The feature story was never written. Herbert spent six years creating Dune, then endured rejection from 20 publishers before the Chilton Company (best known for its auto-repair manuals) accepted Herbert’s massive manuscript in 1965. Dune ultimately became the world’s most popular sci-fi novel ever. Five sequels also became best-sellers, but none would contain the impact of the original.
Seven attempts have been made to bring Dune to the big screen, the only commercial release until now being the critically trashed box-office bomb by David Lynch in 1984. Roger Ebert would proclaim it “a real mess.”
About the 2021 “Dune”
The 2021 Dune is a new adaptation rather than a remake of Lynch’s work, and the early buzz has WINNER writ large all over it.
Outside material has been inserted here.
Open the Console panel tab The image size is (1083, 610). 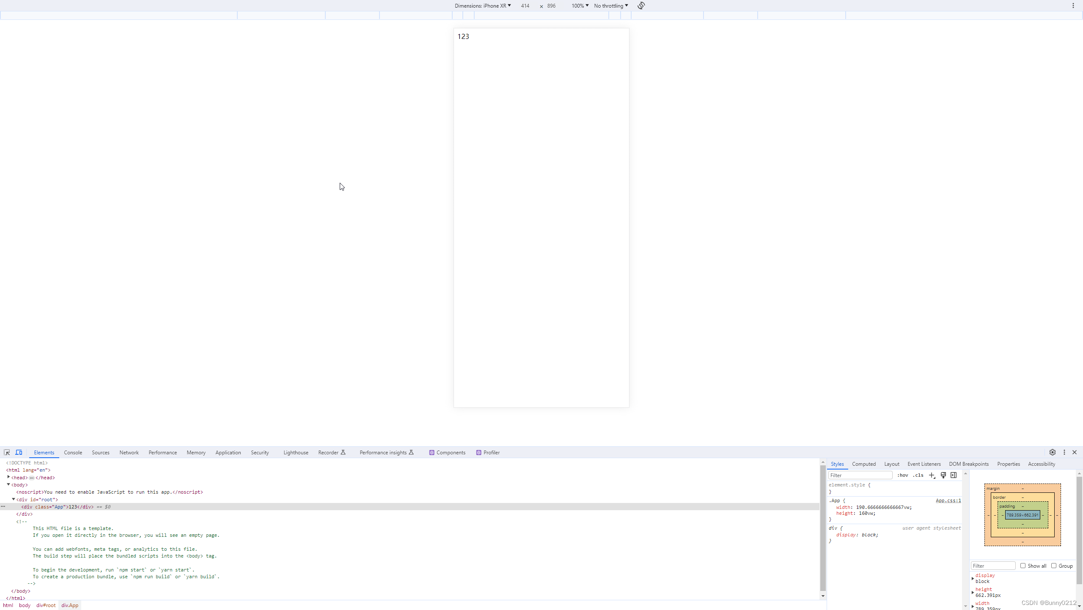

Director Denis Villeneuve (Blade Runner 2049, Arrival) has managed to breathe life into Herbert’s opus in a way that most audience members will easily be able to follow the complex—some would even say convoluted—Dune story line.
The focus of Herbert’s 772-page epic is on young Paul Atreides (rising star Timothee Chalamet, whose breakout role came in Call Me by Your Name). He’s a brilliant young man whose family has taken on the stewardship of Arrakis, a planet considered the most dangerous—and coveted—in the universe. Arrakis is the only source of mélange, the most precious resource in existence, a spicy drug that manages to unlock humanity’s greatest potential.

Not surprisingly, powerful and ruthless forces seek to wrest control of Arrakis and reap the benefits of mélange as well as control its trade. Atreides, born to fulfill a family prophesy, realizes he must conquer his near-crippling fears to effectively vanquish seemingly insurmountable foes.
The Warner Brothers film was, as with so many movies, delayed in 2020 because of the pandemic. Herbert’s honored creation—it won the inaugural Nebula Award for Best Novel—is now scheduled to open in theaters and on HBO Max on October 22.
Drawing on elements of ecology, philosophy and adventure, and powered by mind-bending psychedelic special effects, Villeneuve’s offering (budgeted at $200 million) will cover the first two thirds of Herbert’s tome; part two will conclude with the remainder of the story.